Exercise aim —
Copy all of the items below, replacing "Pragmatic Play" with "NetEnt" and keeping everything else the same.

## Begin Records shown

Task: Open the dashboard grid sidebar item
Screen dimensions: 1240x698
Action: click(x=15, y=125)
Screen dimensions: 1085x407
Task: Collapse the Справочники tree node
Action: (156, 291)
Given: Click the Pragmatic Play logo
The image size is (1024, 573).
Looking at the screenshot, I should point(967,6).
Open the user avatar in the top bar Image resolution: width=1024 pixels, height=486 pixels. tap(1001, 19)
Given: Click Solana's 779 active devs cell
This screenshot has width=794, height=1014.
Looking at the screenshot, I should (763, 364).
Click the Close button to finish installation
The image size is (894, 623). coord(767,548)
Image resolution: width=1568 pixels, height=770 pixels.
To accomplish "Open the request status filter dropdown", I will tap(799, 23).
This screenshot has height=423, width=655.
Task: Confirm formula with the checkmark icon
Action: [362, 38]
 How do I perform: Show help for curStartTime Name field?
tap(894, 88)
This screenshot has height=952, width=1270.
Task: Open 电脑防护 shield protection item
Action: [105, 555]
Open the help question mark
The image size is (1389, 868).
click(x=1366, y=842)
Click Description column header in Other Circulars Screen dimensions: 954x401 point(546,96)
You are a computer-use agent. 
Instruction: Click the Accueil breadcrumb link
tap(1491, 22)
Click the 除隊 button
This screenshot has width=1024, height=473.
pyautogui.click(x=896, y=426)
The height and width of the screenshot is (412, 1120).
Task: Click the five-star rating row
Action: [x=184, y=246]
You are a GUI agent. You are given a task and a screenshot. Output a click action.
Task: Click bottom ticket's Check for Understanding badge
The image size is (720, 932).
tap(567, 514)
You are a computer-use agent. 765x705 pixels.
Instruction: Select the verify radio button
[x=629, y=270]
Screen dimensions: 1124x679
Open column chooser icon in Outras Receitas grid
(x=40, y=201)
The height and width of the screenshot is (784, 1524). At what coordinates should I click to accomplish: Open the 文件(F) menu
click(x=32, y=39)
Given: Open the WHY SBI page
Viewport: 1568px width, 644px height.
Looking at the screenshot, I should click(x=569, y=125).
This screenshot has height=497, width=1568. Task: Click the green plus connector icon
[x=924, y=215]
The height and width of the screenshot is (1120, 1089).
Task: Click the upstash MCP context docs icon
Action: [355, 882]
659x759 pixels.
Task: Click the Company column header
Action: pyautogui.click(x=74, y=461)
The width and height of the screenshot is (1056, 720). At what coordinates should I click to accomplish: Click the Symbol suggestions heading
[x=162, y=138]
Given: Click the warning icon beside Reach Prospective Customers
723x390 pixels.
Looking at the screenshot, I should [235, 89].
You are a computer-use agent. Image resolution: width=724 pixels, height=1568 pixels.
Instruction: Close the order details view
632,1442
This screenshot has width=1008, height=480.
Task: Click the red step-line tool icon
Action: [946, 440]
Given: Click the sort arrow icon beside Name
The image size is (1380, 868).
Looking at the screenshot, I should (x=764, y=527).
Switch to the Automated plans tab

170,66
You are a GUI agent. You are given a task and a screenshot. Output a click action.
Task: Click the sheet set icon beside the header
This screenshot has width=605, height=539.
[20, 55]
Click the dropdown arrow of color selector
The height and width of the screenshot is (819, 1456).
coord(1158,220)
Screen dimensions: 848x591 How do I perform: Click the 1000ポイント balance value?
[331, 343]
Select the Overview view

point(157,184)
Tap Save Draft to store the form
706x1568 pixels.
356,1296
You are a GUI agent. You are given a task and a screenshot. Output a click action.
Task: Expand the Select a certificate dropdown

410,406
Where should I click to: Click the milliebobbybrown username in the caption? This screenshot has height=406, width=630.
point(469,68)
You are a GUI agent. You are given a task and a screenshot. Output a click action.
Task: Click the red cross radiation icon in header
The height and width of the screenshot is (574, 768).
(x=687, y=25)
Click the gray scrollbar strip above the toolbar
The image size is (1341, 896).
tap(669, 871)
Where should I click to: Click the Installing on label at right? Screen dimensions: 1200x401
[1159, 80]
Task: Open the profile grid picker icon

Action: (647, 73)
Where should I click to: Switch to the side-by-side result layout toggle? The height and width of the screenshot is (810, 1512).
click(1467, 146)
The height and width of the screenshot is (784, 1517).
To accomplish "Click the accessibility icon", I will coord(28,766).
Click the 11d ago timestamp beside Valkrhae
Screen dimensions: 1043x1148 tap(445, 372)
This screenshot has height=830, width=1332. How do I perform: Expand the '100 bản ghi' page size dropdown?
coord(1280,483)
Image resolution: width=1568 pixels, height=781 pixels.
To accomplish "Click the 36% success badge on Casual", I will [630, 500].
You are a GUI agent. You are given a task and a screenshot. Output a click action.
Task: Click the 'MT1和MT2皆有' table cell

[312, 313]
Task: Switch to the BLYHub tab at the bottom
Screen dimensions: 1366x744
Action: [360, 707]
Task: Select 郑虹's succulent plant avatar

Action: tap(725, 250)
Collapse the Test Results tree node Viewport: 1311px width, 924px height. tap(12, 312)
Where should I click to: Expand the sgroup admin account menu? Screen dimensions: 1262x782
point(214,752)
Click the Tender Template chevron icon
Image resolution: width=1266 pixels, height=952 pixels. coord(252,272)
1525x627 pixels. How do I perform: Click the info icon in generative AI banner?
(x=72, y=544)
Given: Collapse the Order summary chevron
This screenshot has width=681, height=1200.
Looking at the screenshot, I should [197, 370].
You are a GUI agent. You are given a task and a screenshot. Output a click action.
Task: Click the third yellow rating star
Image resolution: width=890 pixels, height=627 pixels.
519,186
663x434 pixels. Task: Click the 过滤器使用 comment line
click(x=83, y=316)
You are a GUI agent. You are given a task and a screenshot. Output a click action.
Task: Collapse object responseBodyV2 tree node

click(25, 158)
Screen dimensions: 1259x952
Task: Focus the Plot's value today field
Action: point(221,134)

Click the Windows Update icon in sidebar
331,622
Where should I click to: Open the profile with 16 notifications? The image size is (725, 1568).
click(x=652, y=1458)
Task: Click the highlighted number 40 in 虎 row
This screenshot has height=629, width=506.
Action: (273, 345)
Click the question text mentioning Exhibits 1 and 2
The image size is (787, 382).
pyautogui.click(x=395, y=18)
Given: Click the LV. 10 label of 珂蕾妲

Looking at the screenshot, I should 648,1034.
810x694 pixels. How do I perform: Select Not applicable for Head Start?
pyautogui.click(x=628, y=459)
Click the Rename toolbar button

## End Records shown

Answer to this exercise —
Task: Open the dashboard grid sidebar item
Screen dimensions: 1240x698
Action: click(x=15, y=125)
Screen dimensions: 1085x407
Task: Collapse the Справочники tree node
Action: (156, 291)
Given: Click the NetEnt logo
The image size is (1024, 573).
Looking at the screenshot, I should point(967,6).
Open the user avatar in the top bar Image resolution: width=1024 pixels, height=486 pixels. tap(1001, 19)
Given: Click Solana's 779 active devs cell
This screenshot has width=794, height=1014.
Looking at the screenshot, I should (763, 364).
Click the Close button to finish installation
The image size is (894, 623). coord(767,548)
Image resolution: width=1568 pixels, height=770 pixels.
To accomplish "Open the request status filter dropdown", I will tap(799, 23).
This screenshot has height=423, width=655.
Task: Confirm formula with the checkmark icon
Action: [362, 38]
 How do I perform: Show help for curStartTime Name field?
tap(894, 88)
This screenshot has height=952, width=1270.
Task: Open 电脑防护 shield protection item
Action: [105, 555]
Open the help question mark
The image size is (1389, 868).
click(x=1366, y=842)
Click Description column header in Other Circulars Screen dimensions: 954x401 point(546,96)
You are a computer-use agent. 
Instruction: Click the Accueil breadcrumb link
tap(1491, 22)
Click the 除隊 button
This screenshot has width=1024, height=473.
pyautogui.click(x=896, y=426)
The height and width of the screenshot is (412, 1120).
Task: Click the five-star rating row
Action: [x=184, y=246]
You are a GUI agent. You are given a task and a screenshot. Output a click action.
Task: Click bottom ticket's Check for Understanding badge
The image size is (720, 932).
tap(567, 514)
You are a computer-use agent. 765x705 pixels.
Instruction: Select the verify radio button
[x=629, y=270]
Screen dimensions: 1124x679
Open column chooser icon in Outras Receitas grid
(x=40, y=201)
The height and width of the screenshot is (784, 1524). At what coordinates should I click to accomplish: Open the 文件(F) menu
click(x=32, y=39)
Given: Open the WHY SBI page
Viewport: 1568px width, 644px height.
Looking at the screenshot, I should click(x=569, y=125).
This screenshot has height=497, width=1568. Task: Click the green plus connector icon
[x=924, y=215]
The height and width of the screenshot is (1120, 1089).
Task: Click the upstash MCP context docs icon
Action: [355, 882]
659x759 pixels.
Task: Click the Company column header
Action: pyautogui.click(x=74, y=461)
The width and height of the screenshot is (1056, 720). At what coordinates should I click to accomplish: Click the Symbol suggestions heading
[x=162, y=138]
Given: Click the warning icon beside Reach Prospective Customers
723x390 pixels.
Looking at the screenshot, I should [235, 89].
You are a computer-use agent. Image resolution: width=724 pixels, height=1568 pixels.
Instruction: Close the order details view
632,1442
This screenshot has width=1008, height=480.
Task: Click the red step-line tool icon
Action: [946, 440]
Given: Click the sort arrow icon beside Name
The image size is (1380, 868).
Looking at the screenshot, I should (x=764, y=527).
Switch to the Automated plans tab

170,66
You are a GUI agent. You are given a task and a screenshot. Output a click action.
Task: Click the sheet set icon beside the header
This screenshot has width=605, height=539.
[20, 55]
Click the dropdown arrow of color selector
The height and width of the screenshot is (819, 1456).
coord(1158,220)
Screen dimensions: 848x591 How do I perform: Click the 1000ポイント balance value?
[331, 343]
Select the Overview view

point(157,184)
Tap Save Draft to store the form
706x1568 pixels.
356,1296
You are a GUI agent. You are given a task and a screenshot. Output a click action.
Task: Expand the Select a certificate dropdown

410,406
Where should I click to: Click the milliebobbybrown username in the caption? This screenshot has height=406, width=630.
point(469,68)
You are a GUI agent. You are given a task and a screenshot. Output a click action.
Task: Click the red cross radiation icon in header
The height and width of the screenshot is (574, 768).
(x=687, y=25)
Click the gray scrollbar strip above the toolbar
The image size is (1341, 896).
tap(669, 871)
Where should I click to: Click the Installing on label at right? Screen dimensions: 1200x401
[1159, 80]
Task: Open the profile grid picker icon

Action: (647, 73)
Where should I click to: Switch to the side-by-side result layout toggle? The height and width of the screenshot is (810, 1512).
click(1467, 146)
The height and width of the screenshot is (784, 1517).
To accomplish "Click the accessibility icon", I will coord(28,766).
Click the 11d ago timestamp beside Valkrhae
Screen dimensions: 1043x1148 tap(445, 372)
This screenshot has height=830, width=1332. How do I perform: Expand the '100 bản ghi' page size dropdown?
coord(1280,483)
Image resolution: width=1568 pixels, height=781 pixels.
To accomplish "Click the 36% success badge on Casual", I will [630, 500].
You are a GUI agent. You are given a task and a screenshot. Output a click action.
Task: Click the 'MT1和MT2皆有' table cell

[312, 313]
Task: Switch to the BLYHub tab at the bottom
Screen dimensions: 1366x744
Action: [360, 707]
Task: Select 郑虹's succulent plant avatar

Action: tap(725, 250)
Collapse the Test Results tree node Viewport: 1311px width, 924px height. tap(12, 312)
Where should I click to: Expand the sgroup admin account menu? Screen dimensions: 1262x782
point(214,752)
Click the Tender Template chevron icon
Image resolution: width=1266 pixels, height=952 pixels. coord(252,272)
1525x627 pixels. How do I perform: Click the info icon in generative AI banner?
(x=72, y=544)
Given: Collapse the Order summary chevron
This screenshot has width=681, height=1200.
Looking at the screenshot, I should [197, 370].
You are a GUI agent. You are given a task and a screenshot. Output a click action.
Task: Click the third yellow rating star
Image resolution: width=890 pixels, height=627 pixels.
519,186
663x434 pixels. Task: Click the 过滤器使用 comment line
click(x=83, y=316)
You are a GUI agent. You are given a task and a screenshot. Output a click action.
Task: Collapse object responseBodyV2 tree node

click(25, 158)
Screen dimensions: 1259x952
Task: Focus the Plot's value today field
Action: point(221,134)

Click the Windows Update icon in sidebar
331,622
Where should I click to: Open the profile with 16 notifications? The image size is (725, 1568).
click(x=652, y=1458)
Task: Click the highlighted number 40 in 虎 row
This screenshot has height=629, width=506.
Action: (273, 345)
Click the question text mentioning Exhibits 1 and 2
The image size is (787, 382).
pyautogui.click(x=395, y=18)
Given: Click the LV. 10 label of 珂蕾妲

Looking at the screenshot, I should 648,1034.
810x694 pixels. How do I perform: Select Not applicable for Head Start?
pyautogui.click(x=628, y=459)
Click the Rename toolbar button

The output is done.